— WHAT TO DO —
Copy out the lines of the listing below verbatim, from the line containing "Task: Confirm recoding with the OK button" through the end of the listing, and leave out the pictures.

— DATA EXCERPTS —
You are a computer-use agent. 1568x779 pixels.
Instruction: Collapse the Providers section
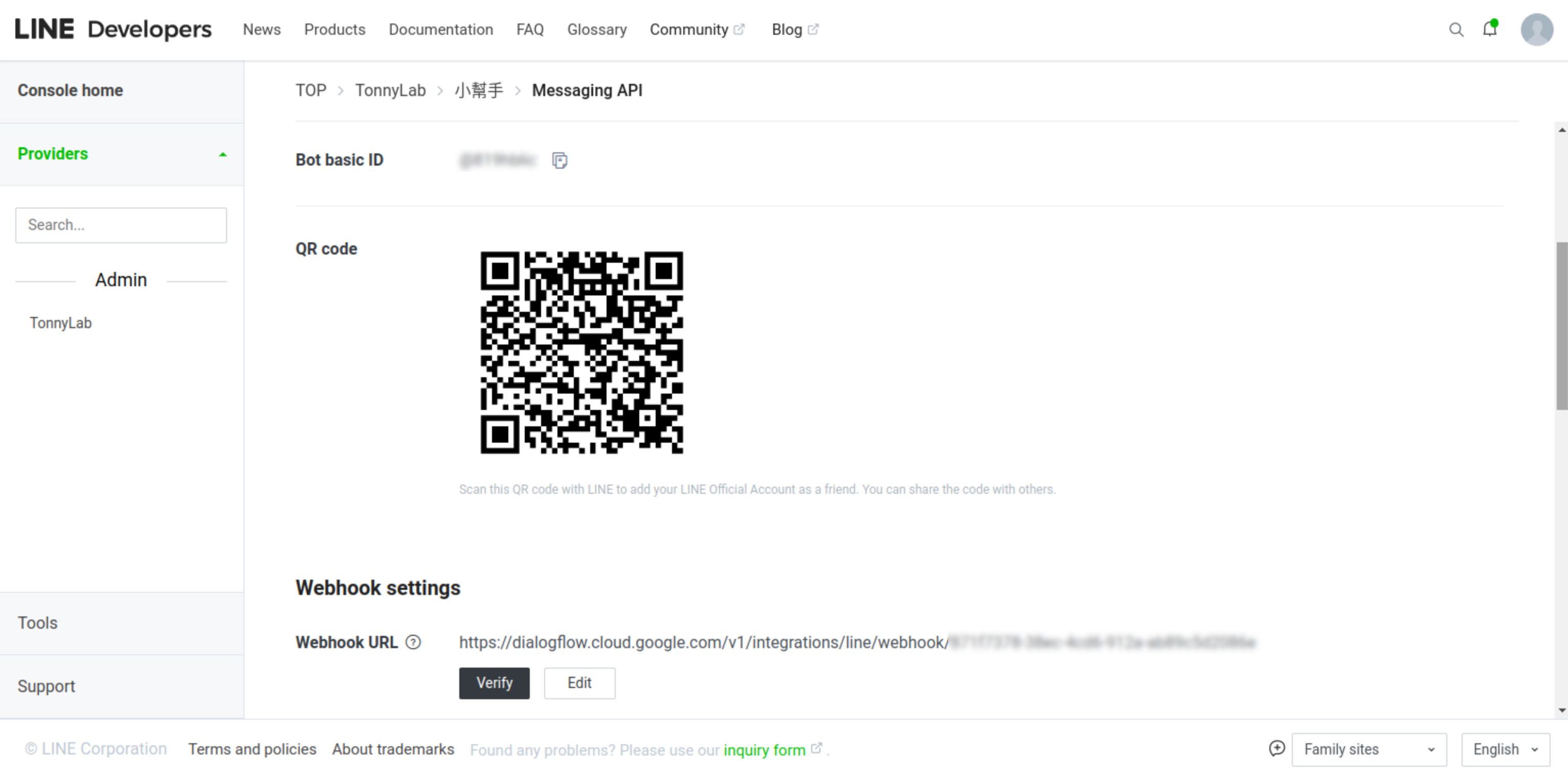point(223,154)
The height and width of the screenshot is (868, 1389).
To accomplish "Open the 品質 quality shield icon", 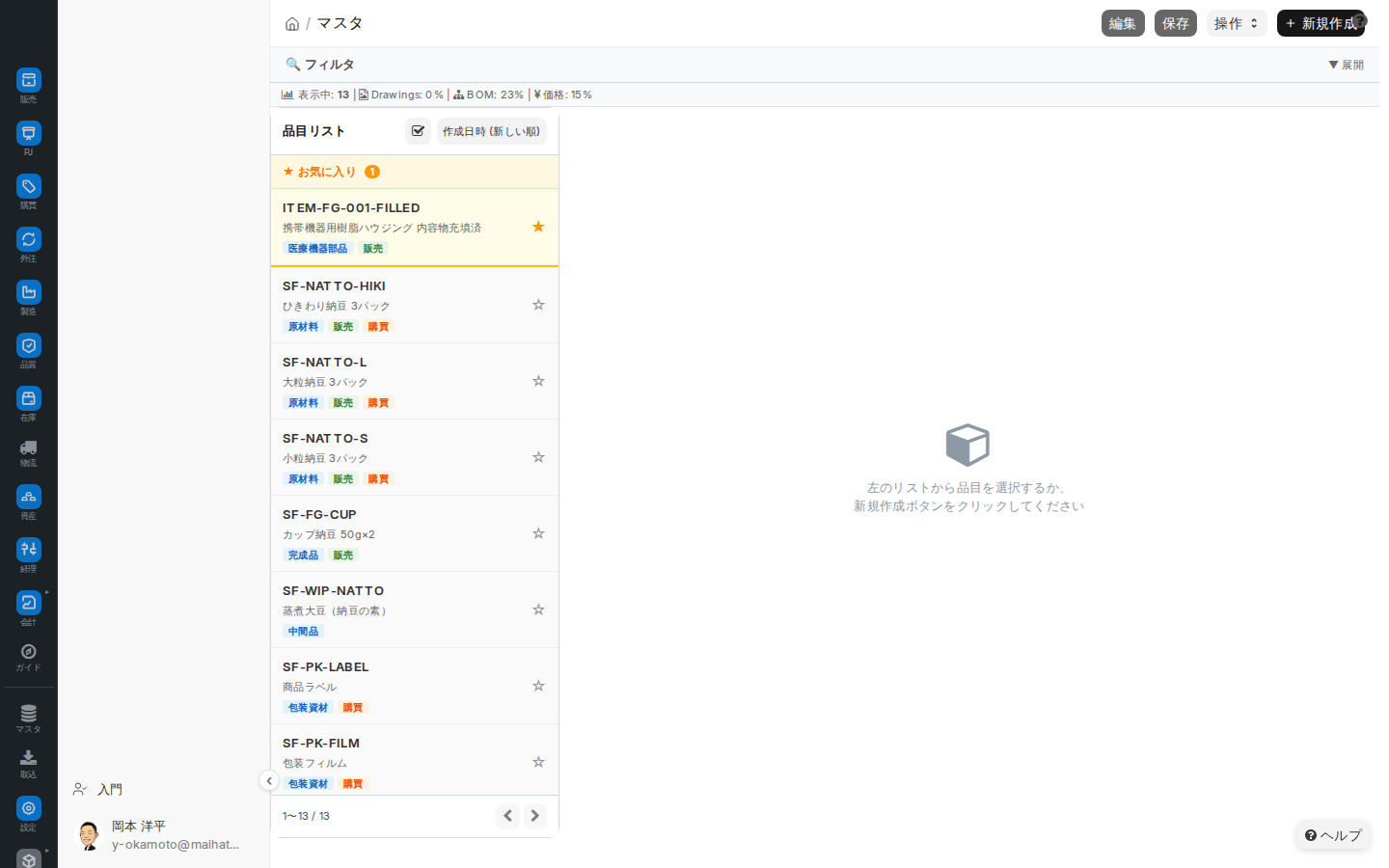I will tap(29, 345).
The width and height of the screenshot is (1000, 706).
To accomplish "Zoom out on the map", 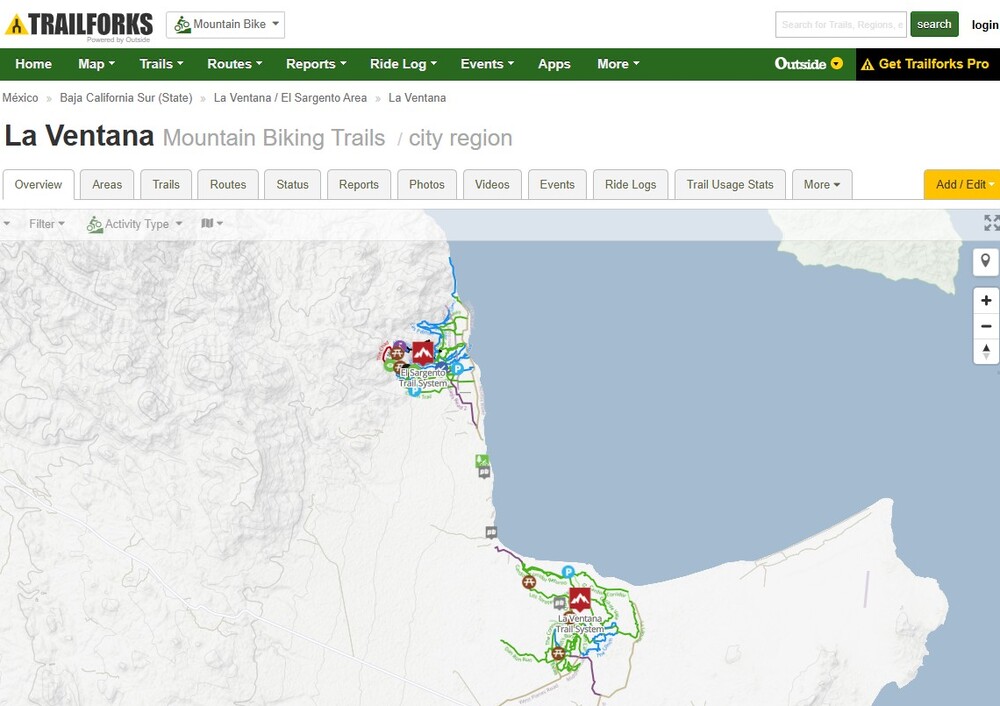I will click(986, 326).
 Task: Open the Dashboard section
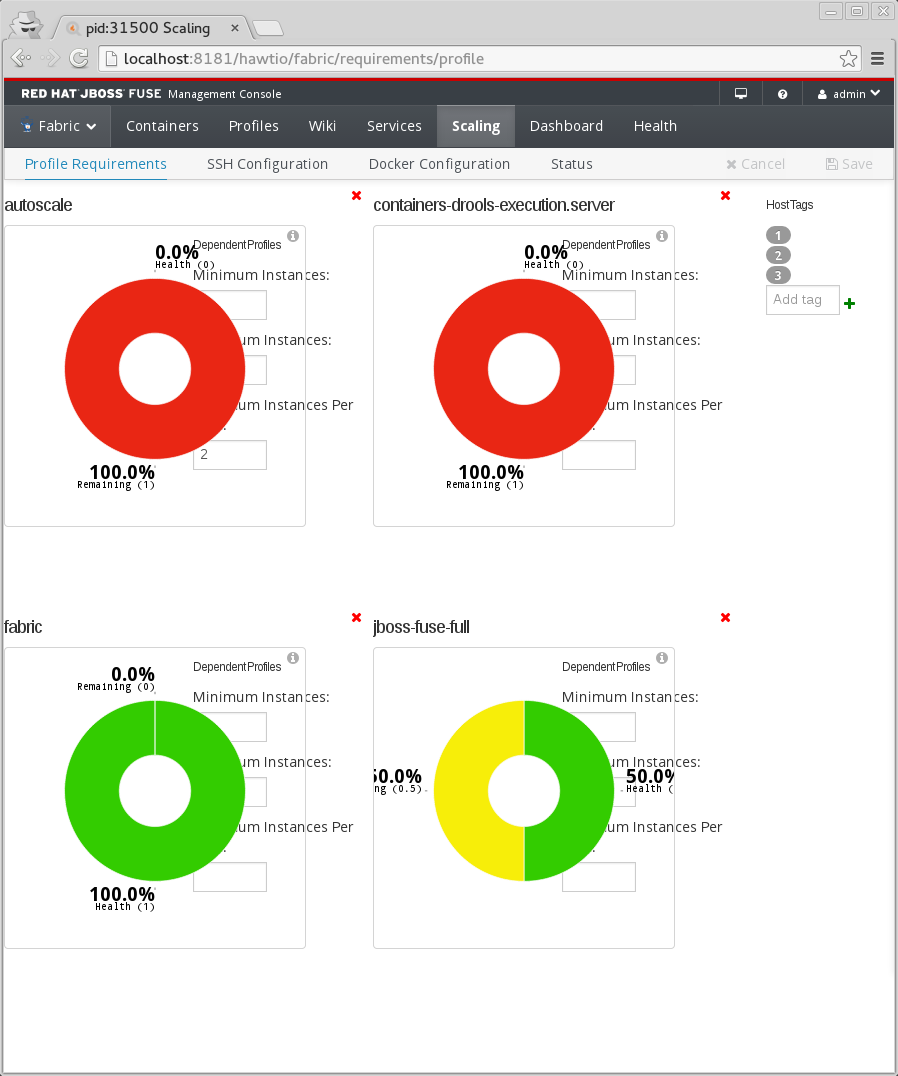[x=567, y=126]
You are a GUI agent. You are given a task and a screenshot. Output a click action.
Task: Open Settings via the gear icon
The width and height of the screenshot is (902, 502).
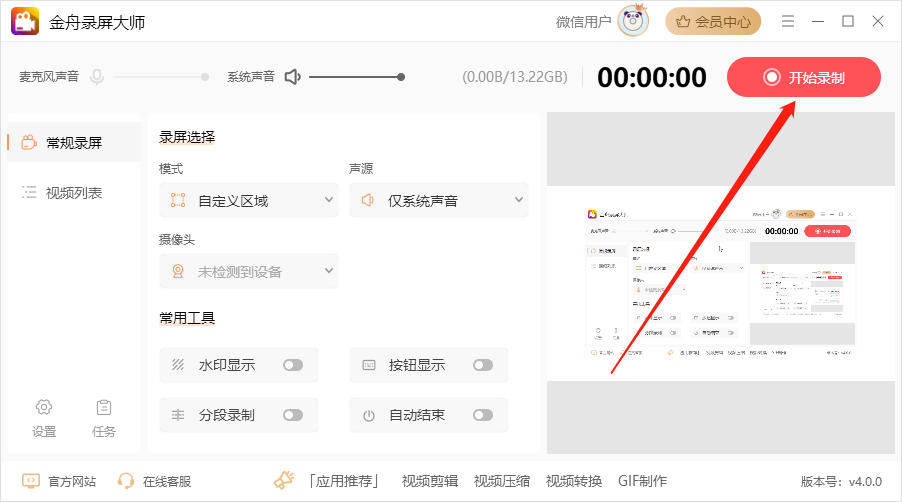point(44,407)
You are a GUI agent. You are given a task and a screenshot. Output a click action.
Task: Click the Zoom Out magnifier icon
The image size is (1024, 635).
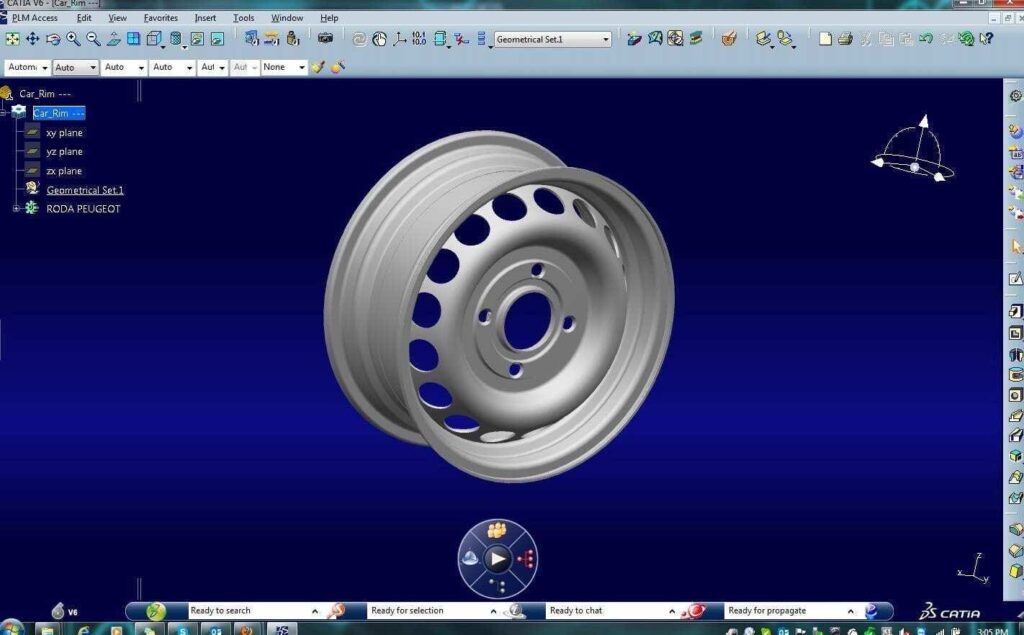pos(93,39)
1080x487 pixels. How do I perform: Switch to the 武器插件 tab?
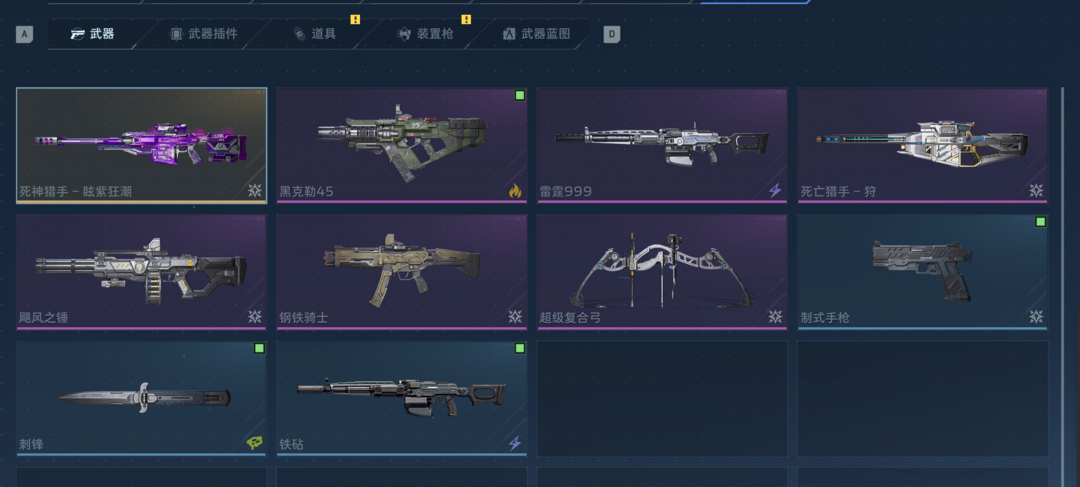pos(203,34)

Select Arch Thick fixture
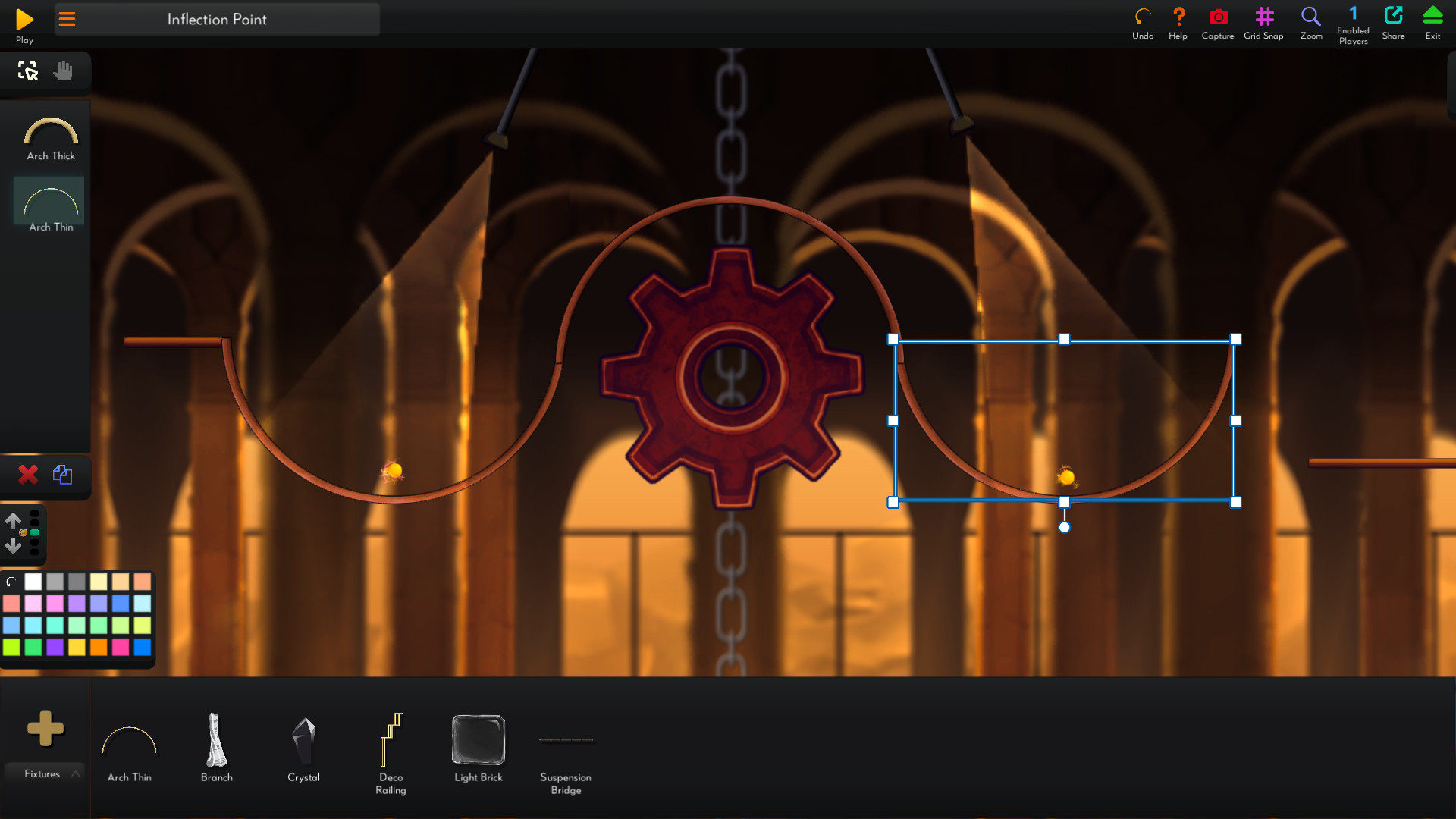(49, 134)
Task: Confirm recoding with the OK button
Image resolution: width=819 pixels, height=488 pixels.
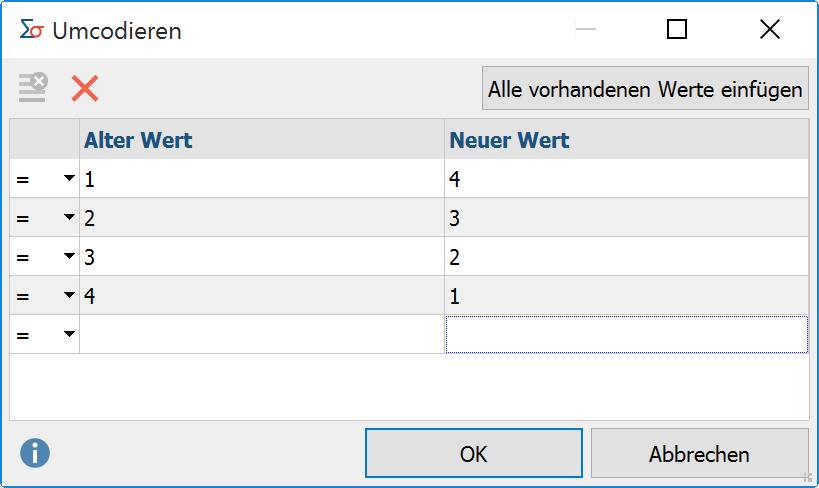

— PROBLEM SOLUTION —
Task: Confirm recoding with the OK button
Image resolution: width=819 pixels, height=488 pixels.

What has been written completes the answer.